Четырнадцать долгих лет... Да за такой срок даже человека, с которым прожил бок о бок, можно забыть, ежели все эти годы не встречаться. А тут речь о вельможе, коего не только близко не знал, но с которым всего-навсего лишь однажды и свиделся.

Да и разговор тот был — сумбурнее не придумаешь: дескать, возьмите, ваше высокопревосходительство, меня, рядового солдата царской службы, с собою в дальние заграничные края; верою и правдою вам стану служить.

Позже сам испугался собственного поступка. А пуще — тётушкина гнева, угрозою проклятия и отлучения от собственного дома не позволившей непутёвому племяшу свершить необдуманный шаг.

Извиниться бы ему тогда пред тем добрым человеком, что просителя не прогнал, а любезно выслушал. Более того, со своим племянником графом познакомил и вроде бы согласился даже похлопотать за странного преображенца. Только куда там — как нежданно свалился на голову, так и сгинул без следа сей вьюнош в солдатской шинели. С той поры они более ни разу не свиделись.

И вдруг — как накатило:

Предстатель русских Муз, талантов покровитель,
Любимец их и друг, мой вождь и повелитель...

То были стихи, которые нежданно вылились из него, почти тридцати пятилетнего коллежского советника и уже более или менее заметного сенатского чиновника, когда он узнал, что его былой кумир Шувалов возвернулся из своего затянувшегося заграничного вояжа.

С чего бы это бывшему рядовому преображенцу, а ныне экзекутору Департамента государственных доходов правительствующего Сената Державину разразиться стихотворным приветствием?

Да к тому ж в честь вельможи, коий в смысле влияния и власти был, можно сказать, уже никто. В высшей степени обыкновенное частное лицо.

И тем не менее — такие восторженные слова!
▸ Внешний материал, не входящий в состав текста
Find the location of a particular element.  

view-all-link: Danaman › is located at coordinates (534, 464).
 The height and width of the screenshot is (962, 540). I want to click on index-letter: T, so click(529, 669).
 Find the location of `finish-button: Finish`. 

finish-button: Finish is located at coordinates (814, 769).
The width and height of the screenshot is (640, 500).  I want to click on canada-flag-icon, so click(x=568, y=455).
Восторг этот можно было бы объяснить благодарными чувствами, коли Шувалов принял бы, скажем, хотя бы однажды участие в судьбе Державина. Но, как уже было показано, ничего подобного в жизни не произошло. Собственную карьеру он, ныне уже заметный чиновник, сотворил сам.

А сей карьерный путь был у него ох как труден и непрост!
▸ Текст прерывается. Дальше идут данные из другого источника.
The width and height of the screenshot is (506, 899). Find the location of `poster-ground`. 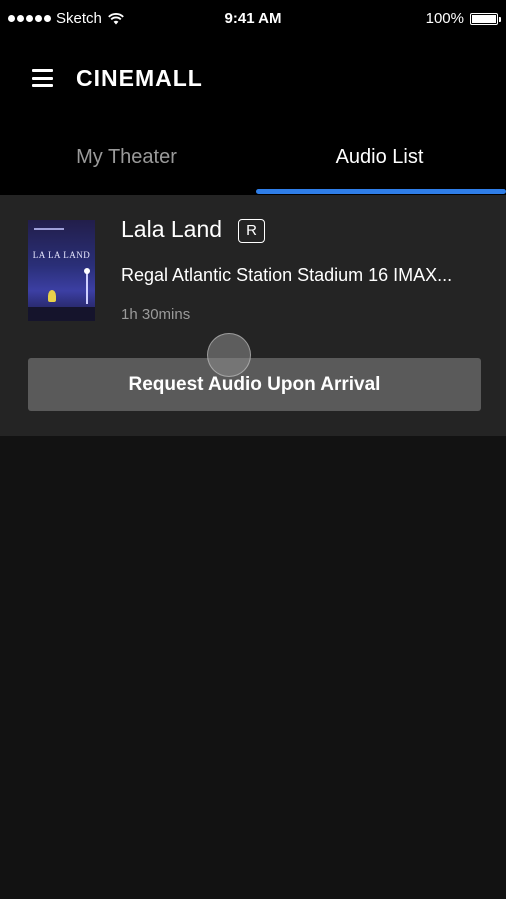

poster-ground is located at coordinates (62, 314).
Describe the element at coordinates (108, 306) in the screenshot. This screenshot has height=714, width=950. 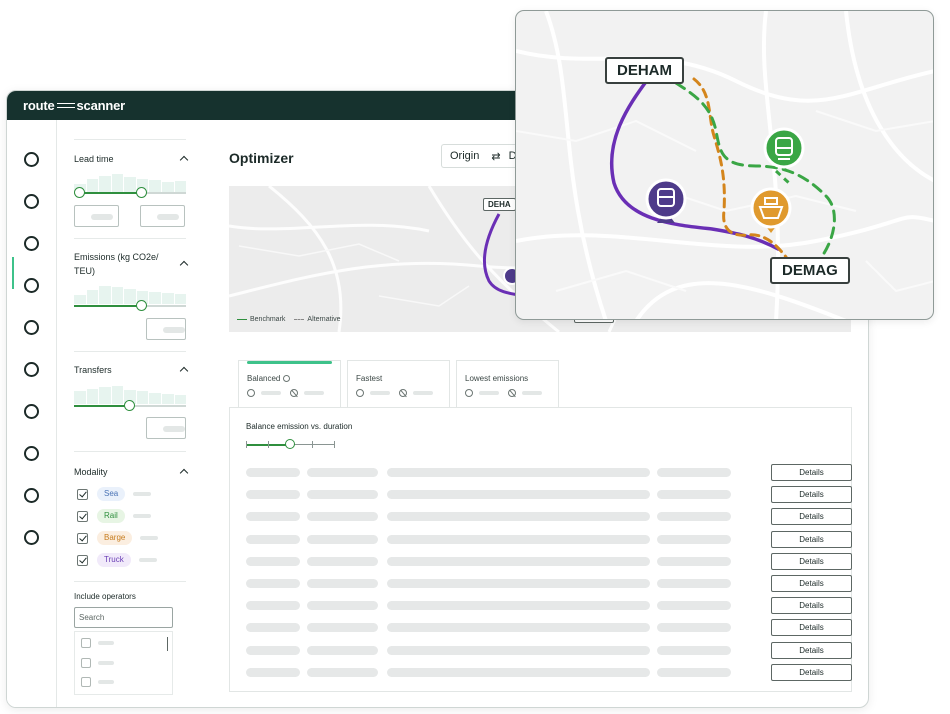
I see `emissions-slider-fill` at that location.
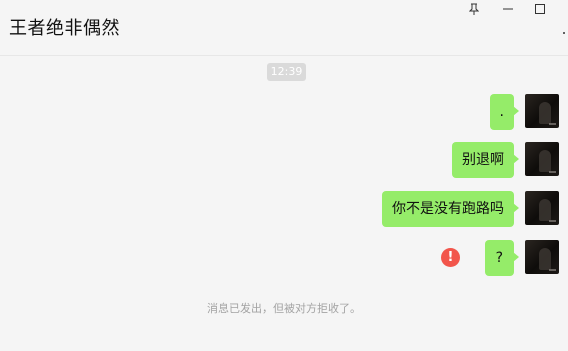 The height and width of the screenshot is (351, 568). I want to click on message-row: ! ?, so click(499, 258).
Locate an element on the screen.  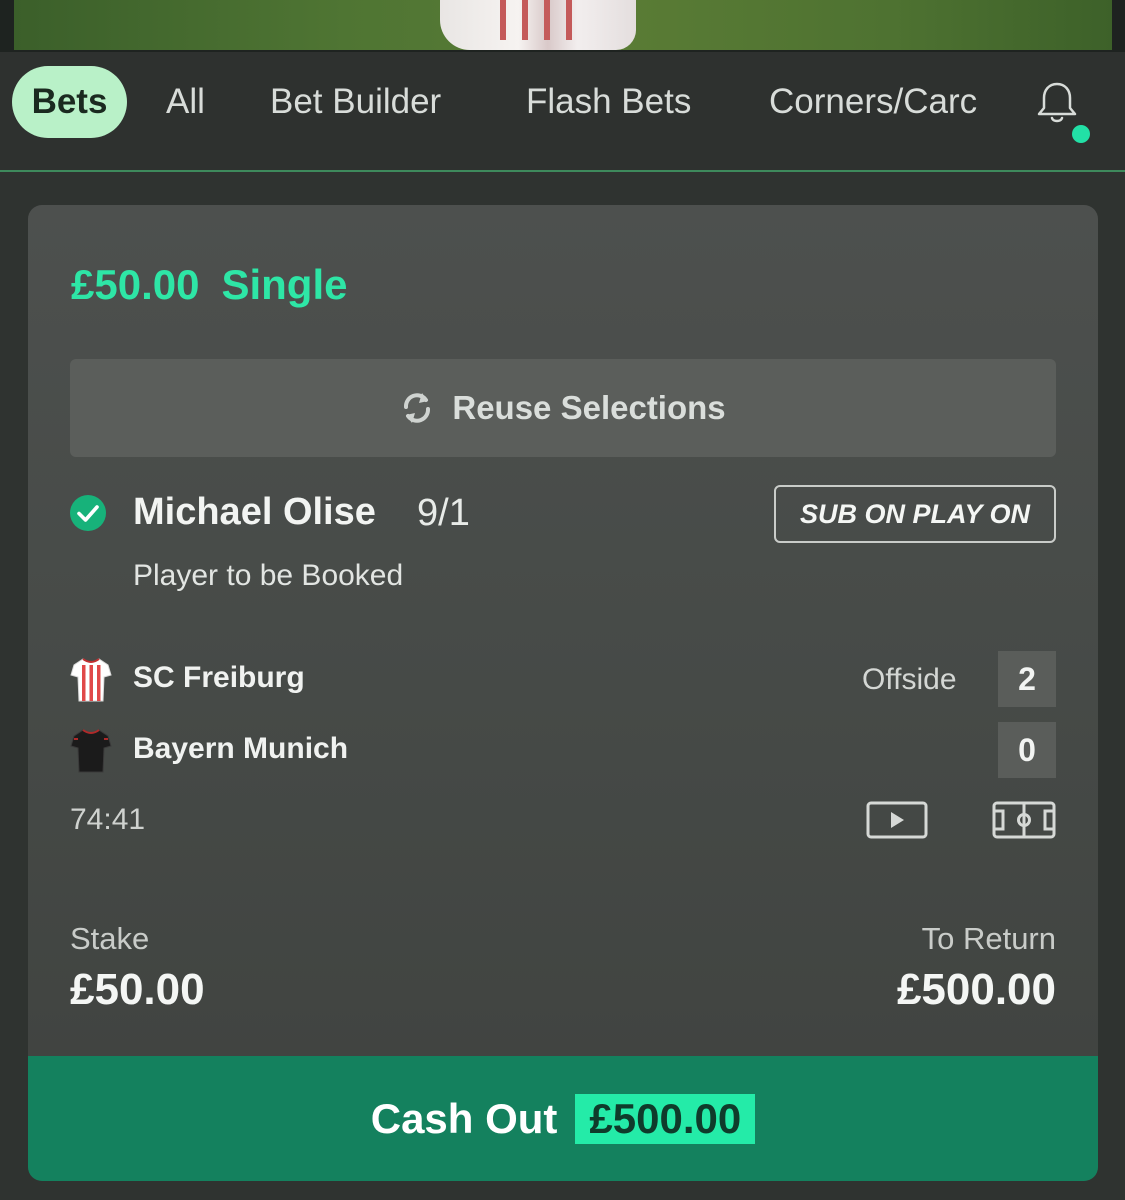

Однако надобно об этом чуть подробнее и, главное, по порядку, с тем чтобы стало понятнее дальнейшее.

Итак, после коронации Екатерины Второй, в коей участвовал и полк Державина, солдаты вновь вернулись в свои петербургские казармы. И потянулась тоскливая служба. Единственным светом в сей беспросветной доле явилось для него кропание стихов украдкою от товарищей.
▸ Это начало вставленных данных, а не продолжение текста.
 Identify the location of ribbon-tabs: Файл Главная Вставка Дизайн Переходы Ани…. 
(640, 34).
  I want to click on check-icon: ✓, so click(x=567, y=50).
Что это были за стихи? Мадригалы, идиллии, сатиры, эпиграммы, басни, в которых он подражал Лафонтену, коего узнал по немецким переводам.

Упражнялся он и в сочинении конфетных билетцев. Это были двустишия, предназначенные для бумажек, в которые завёртывались сладости на весёлых пирушках, где, разумеется, присутствовали и дамы. Кому какая конфета достанется, тому и исполнять желание, означенное в стихах.